Мама по-прежнему проводила у нас много времени, но при первой же возможности с радостью бежала к себе. Тогда у нее появилась своя, отдельная от нас жизнь.
Моя театральная поклонница по имени Иветта, очень активный и деятельный человек, мама которой тоже носила фамилию Алентова, самостоятельно разыскала телефон моей мамы, сговорилась с ней о встрече, они встретились, и с тех пор Иветта часто приходила к маме в гости. Поговорив и повспоминав, они нашли общих дальних родственников, потом та же Иветта разыскала маминых сводных сестер по линии бабушки Анны – Блиновых. Одна жила в Москве, другая – в Ленинграде. Они тоже были рады, что нашли мою маму. С московской сестрой мама подружилась, и они стали бывать друг у друга, а потом вместе поехали к ленинградской сестре. Там мама окунулась в атмосферу своего детства. Поскольку бабушка Анна Блинова уехала из Устюга с «матерным» сундуком в Ленинград, то все ее вещи и остались у ленинградских родственников, а именно у сестры Верочки.

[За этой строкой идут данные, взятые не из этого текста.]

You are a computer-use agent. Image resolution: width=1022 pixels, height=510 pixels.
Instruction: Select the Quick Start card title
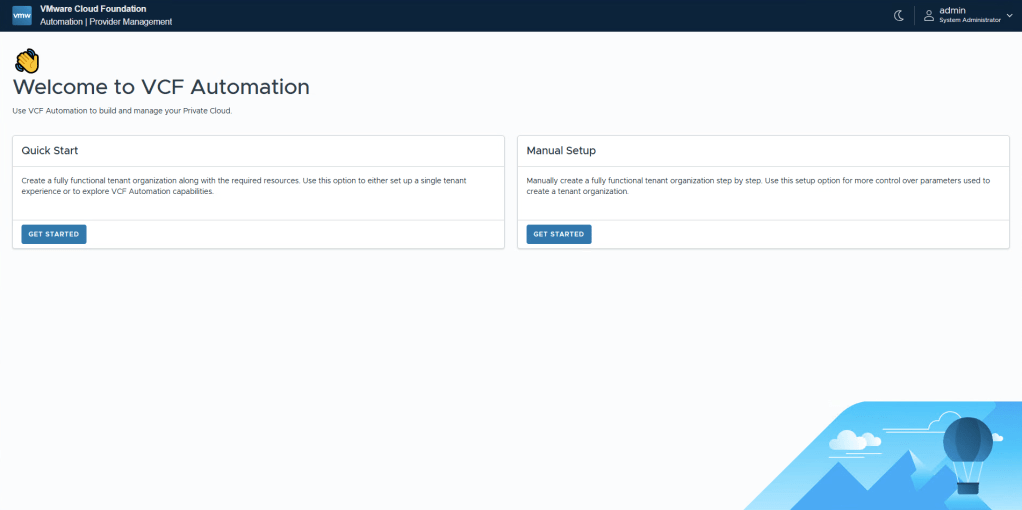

Мама вернулась из Ленинграда с какой-то просветленной печалью на лице. Она была рада прикоснуться к дорогим ее сердцу воспоминаниям и новому знакомству-родству тоже рада…
Иногда у мамы в комнате останавливались, будучи проездом в Москве, актеры, с которыми она работала прежде; иногда они просто приходили к ней в гости и рассказывали о своем житье-бытье. Маму любили молодые актеры, и у нее было среди них немало друзей. Нас с Юлей мама тоже приглашала на чаепития, тщательно готовилась к нашему приходу стараясь угостить получше.
Я радовалась такой ее активной жизни, мама расцвела. Нас с Юлей она очень любила, помогала: водила Юлю в детский сад и на лечебные занятия исправлять осанку. Но когда я была свободна, мама убегала к себе со словами, что свой угол – это благо.
Через четыре года после расставания мы с Володей решили воссоединиться, он переехал к нам, и мы вместе отвели Юлю первый раз в первый класс. Мама стала оставаться у нас все реже, ей казалось, что на таком маленьком пространстве нас слишком много, что нам тесно. Это было совсем не так, потому что мама, как человек интеллигентный, никогда не вмешивалась в нашу жизнь. Но щепетильность, желание не помешать, не оказаться лишней проявлялись сверх меры, и уговорить ее остаться ночевать было невозможно: она уходила к себе. А поскольку к тому времени Юля подросла и пошла в школу, мама считала, что ее миссия помощницы закончилась. Возможно, она помнила, что сама много работала, а я и уходила в школу и возвращалась домой одна. Да и мужа моего мама так и не приняла. Внешне это никак не выражалось, но теплоты в отношениях не возникло. Мама постаралась устраниться из нашей жизни.
Мне это было очень тяжело принять, но пришлось. А вот попросить о помощи было практически невозможно уже из-за моей щепетильности – раз мама самоустранилась, я не хотела ее нагружать. И потому во время съемок фильма «Москва слезам не верит» десятилетняя Юля бегала одна, а на шее висела у нее ленточка с ключом, а я в каждый перерыв неслась к телефону и звонила узнать, пришла ли она с прогулки, а если пришла, то села ли за уроки.
Обиды
Мама была очень обидчива. И, несмотря на нашу большую любовь друг к другу, отношения наши складывались непросто. Я всегда беспокоилась, не обиделась ли она на что-нибудь. Когда я училась в институте, мама вязала мне свитера и платья, шила мне костюмы, подсмотренные в журналах мод. Когда я вышла замуж, стала посылать мне больше денег, понимая, что студентам жить трудно. При этом им самим с Юрой жилось нелегко. Она любила меня безмерно, я чувствовала это и была благодарна за эту любовь столь же безмерно. Но все всегда происходило по маминой инициативе. Сама я не могла попросить ни о чем. Думаю, может быть, этот внутренний запрет на любые просьбы остался с детских военных лет, когда дети ни о чем взрослых не просили.